What I need to do to generate a clock of 1.1MHz

Thread Starter

redyakuza87

Joined Apr 21, 2009
6
With all due respect,

I was given a 4060 with crystals 8MHz and I need to generate 1.1MHz with these (and other capacitors and resistors). If I am not mistaken, we can't generate 1.1MHz with that. Hence, the supervisor asked me to use another 4040 connected to the 8MHz output to get 1.1MHz. I am not so sure how it works.

Any help is appreciated
 

SgtWookie

Joined Jul 17, 2007
22,230
Afraid you're not going to get there with an 8MHz crystal and either a 4040 or a 4060.

A 4040 has /2 (Q1), /4 (Q2), /8 (Q3), etc. outputs, but to get 1.1MHz from 8MHz, you'd need to divide by 7.272... which isn't going to happen.

A 4060 IC's outputs start at /16 (Q4), so 0.5MHz is the most you could get out of it using an 8MHz crystal.

If you need a pretty stable 1.1MHz clock, you're going to need to get a different crystal; one that's evenly divisible by 2 to get 1.1MHz would be your best bet.

If you can tolerate a rather wide variance in frequency, you could go with an RC oscillator. It won't be nearly as accurate as a crystal oscillator.
 

Thread Starter

redyakuza87

Joined Apr 21, 2009
6
Thanks..

That is just what I have in mind as it really is impossible to get 1.1MHz. However, he did say something about connecting the output from 9 of 4060 (the 8MHz output) to 10 on 4040. That is something I have no idea what it is about and what does it do. I hope you can help.

Thanks again :)
 

SgtWookie

Joined Jul 17, 2007
22,230
What's your tolerance on the frequency?

I think your boss is thinking that you might get within 1% of 1.1MHz by XORing a number of outputs, but it's going to be ugly, and the clock won't be close to symetrical.
 

KL7AJ

Joined Nov 4, 2008
2,229
Afraid you're not going to get there with an 8MHz crystal and either a 4040 or a 4060.

A 4040 has /2 (Q1), /4 (Q2), /8 (Q3), etc. outputs, but to get 1.1MHz from 8MHz, you'd need to divide by 7.272... which isn't going to happen.

A 4060 IC's outputs start at /16 (Q4), so 0.5MHz is the most you could get out of it using an 8MHz crystal.

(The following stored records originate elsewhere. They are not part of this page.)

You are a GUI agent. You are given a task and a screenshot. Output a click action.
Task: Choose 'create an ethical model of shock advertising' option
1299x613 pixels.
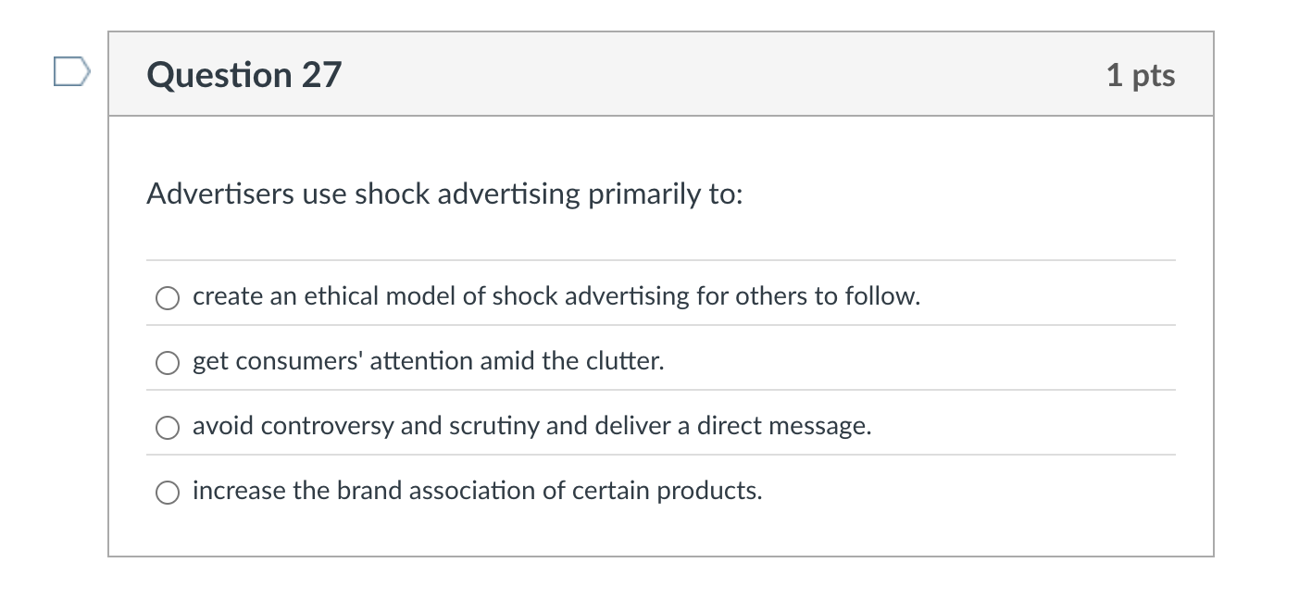pos(168,297)
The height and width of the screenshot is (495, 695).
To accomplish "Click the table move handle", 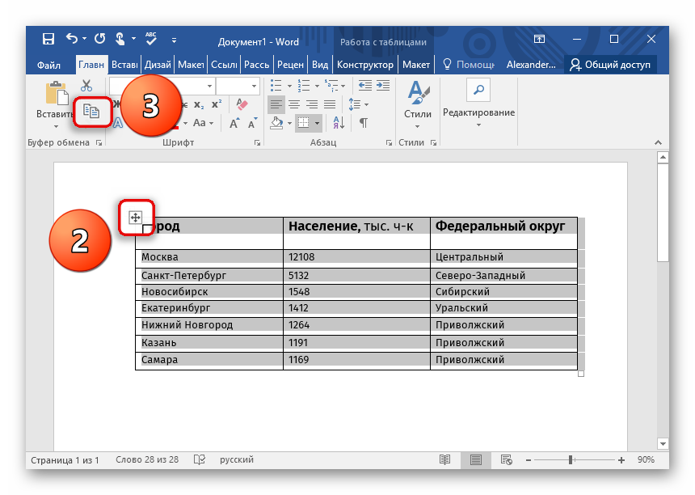I will (x=135, y=217).
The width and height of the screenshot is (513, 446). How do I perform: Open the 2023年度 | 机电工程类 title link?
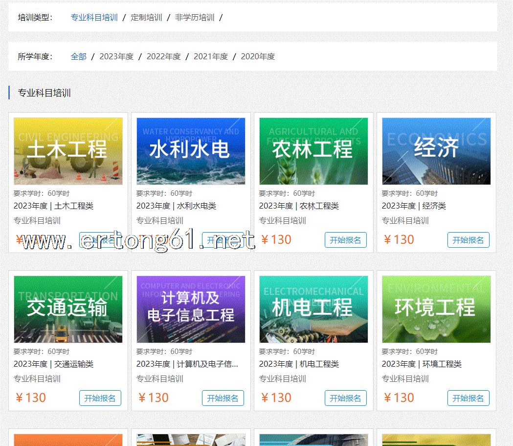[x=299, y=364]
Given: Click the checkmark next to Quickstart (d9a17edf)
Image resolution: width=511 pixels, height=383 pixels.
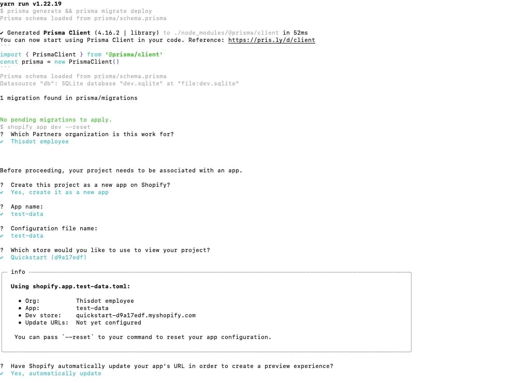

If you need a pretty stable 1.1MHz clock, you're going to need to get a different crystal; one that's evenly divisible by 2 to get 1.1MHz would be your best bet.

If you can tolerate a rather wide variance in frequency, you could go with an RC oscillator. It won't be nearly as accurate as a crystal oscillator.

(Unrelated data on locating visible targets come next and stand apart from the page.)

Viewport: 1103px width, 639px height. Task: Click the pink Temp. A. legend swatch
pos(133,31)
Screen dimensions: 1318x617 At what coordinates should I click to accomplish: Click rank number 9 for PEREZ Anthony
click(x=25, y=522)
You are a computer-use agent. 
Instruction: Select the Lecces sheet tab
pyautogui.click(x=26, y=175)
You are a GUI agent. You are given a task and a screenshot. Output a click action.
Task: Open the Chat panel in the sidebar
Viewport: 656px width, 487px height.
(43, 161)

There's a way of doing it, but you'll need a few more active devices. Take an 8MHZ oscillator, divide by eight to get 1MHz. Divide by ten to get 100KHZ. Remix the 100kHZ with the 1MHZ, and filter. voila.


Eric
 

Wendy

Joined Mar 24, 2008
23,421
Double the frequency, and you can use a single flip flop.

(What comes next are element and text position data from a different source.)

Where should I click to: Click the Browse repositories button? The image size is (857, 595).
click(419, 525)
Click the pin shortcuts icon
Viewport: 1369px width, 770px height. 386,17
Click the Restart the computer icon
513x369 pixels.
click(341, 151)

I'd look for a crystal that is already at the freq you're looking for, or are you stuck with the parts you have?
 

hgmjr

Joined Jan 28, 2005
9,027
There's a way of doing it, but you'll need a few more active devices. Take an 8MHZ oscillator, divide by eight to get 1MHz. Divide by ten to get 100KHZ. Remix the 100kHZ with the 1MHZ, and filter. voila.


Eric
Do you have any examples of a mixer circuit that would recombine the two squarewaves?

hgmjr
 

SgtWookie

Joined Jul 17, 2007
22,230
If you connected the 4060, 4040 and crystal up like your instructor suggested, then you could use 4070 XOR gates wired to the Q3, Q7, Q8, Q11, Q12 and Q14 outputs to approximate 1.1MHz. The clock wouldn't be symmetrical, but it would average out over time to be within 1% of 1.1MHz.